Sandwich Bay IPA

Location: Kent coast between Ramsgate and Deal, at the River Stour estuary, east of the town of Sandwich.

Grid Reference: TR 353 588

Sandwich Bay IPA has been recognised as one of 165 Important Plant Areas in the UK.

The key features of this IPA are:

  • The species richness of vascular plants on Coastal dune and sand habitat and Coastal Shingle Habitat
  • One of the best UK examples of threatened habitats of:
    Dunes with creeping willow;
    Very young mobile dunes;
    Fixed dunes;
    Shifting dunes along the shoreline
  • This site contains the most important sand dune system and sandy coastal grassland in south east England, together with a wide range of other habitats such as mudflats, saltmarsh, chalk cliffs and freshwater grazing marsh.
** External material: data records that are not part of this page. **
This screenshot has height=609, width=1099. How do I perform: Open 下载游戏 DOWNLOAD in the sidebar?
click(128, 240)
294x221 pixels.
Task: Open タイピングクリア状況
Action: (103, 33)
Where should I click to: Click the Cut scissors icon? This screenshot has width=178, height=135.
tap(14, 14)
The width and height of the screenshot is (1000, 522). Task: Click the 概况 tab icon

    The seaward edge at the north displays a good sequence of shifting dune communities and there are clear zones within the dune habitat, with strandline species on the seaward edge and sand-binding grasses inland.
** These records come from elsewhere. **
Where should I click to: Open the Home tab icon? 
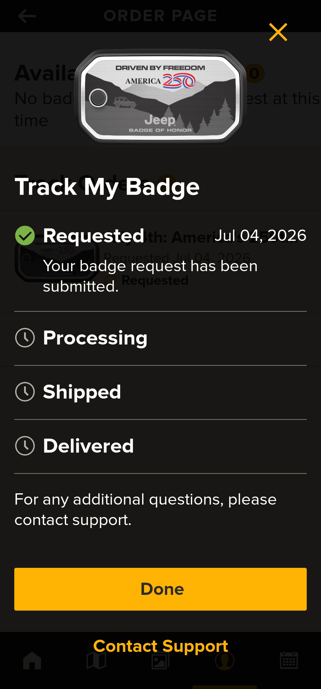click(32, 660)

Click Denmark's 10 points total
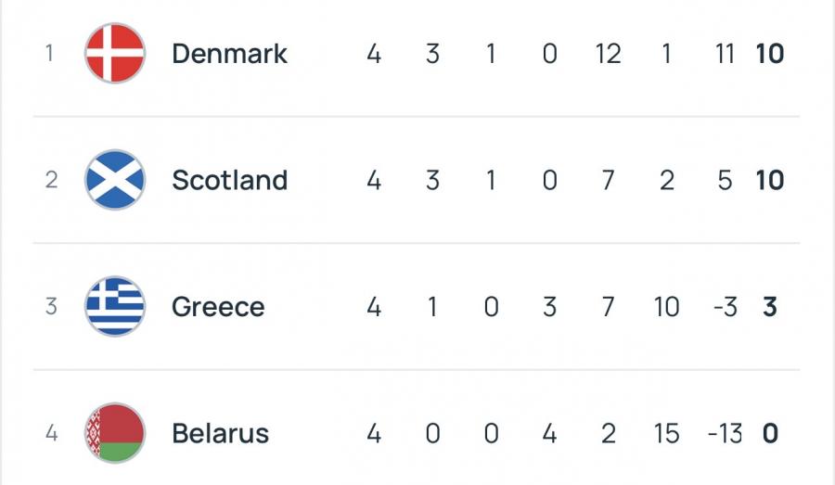coord(769,54)
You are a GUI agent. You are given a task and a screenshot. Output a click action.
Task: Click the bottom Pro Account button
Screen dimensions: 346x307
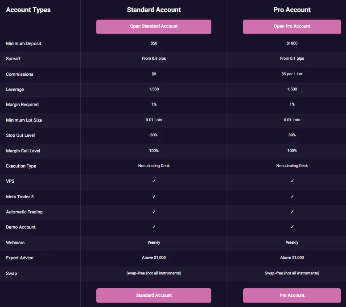coord(292,295)
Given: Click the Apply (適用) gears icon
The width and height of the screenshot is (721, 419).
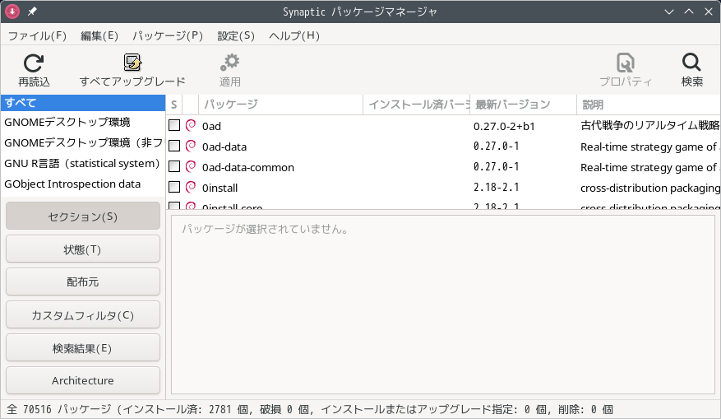Looking at the screenshot, I should click(230, 63).
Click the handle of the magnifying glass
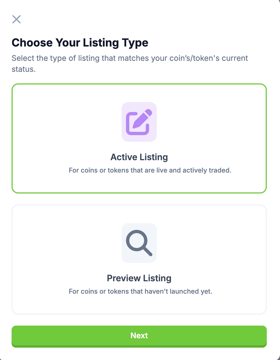The width and height of the screenshot is (280, 360). click(147, 251)
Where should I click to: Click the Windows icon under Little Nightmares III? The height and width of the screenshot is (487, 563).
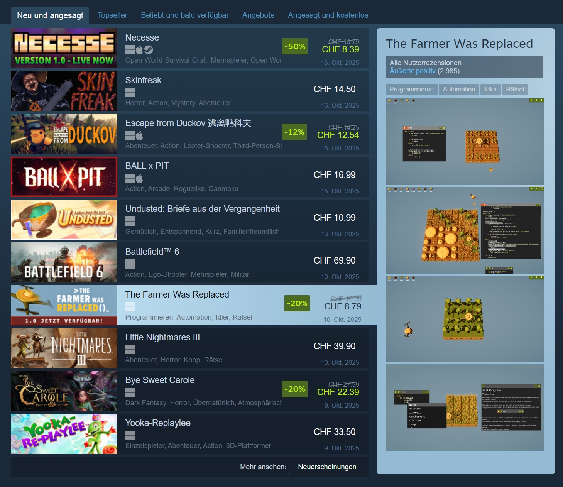[x=130, y=350]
    Sandwich Bay is largely an inactive dune system with a particularly extensive representation of fixed dunes with herbaceous vegetation (`grey dunes`) together with shifting dunes along the shoreline with marram grass (`white dunes`). The shifting dune vegetation also contains a range of characteristic foredune species including sea bindweed, sea spurge and sea-holly.

    The vegetation is extremely species-rich and includes several rare and scarce species, such as fragrant evening-primrose, bedstraw, broomrape and sand catchfly, as well as the UK’s largest population of lizard orchid. The small area of dunes with Salix repens ssp. argentea found at Sandwich Bay is of interest as it is the only example found in the dry south-east of England and is representative of this habitat type in a near-continental climate.
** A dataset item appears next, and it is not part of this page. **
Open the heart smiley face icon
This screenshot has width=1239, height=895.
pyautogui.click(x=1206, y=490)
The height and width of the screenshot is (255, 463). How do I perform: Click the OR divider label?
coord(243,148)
    The saltmarsh comprises a diversity of characteristic plants dominated by saltmarsh grasses and common cord-grass. Other abundant species include sea purslane, sea aster, sea lavender and the nationally scarce golden samphire. South of the River Stour saltmarsh grades into the sand dune system; this is the only Kent site for the long-bracted sedge, and also provides suitable conditions for a dense growth of the nationally scarce sharp rush.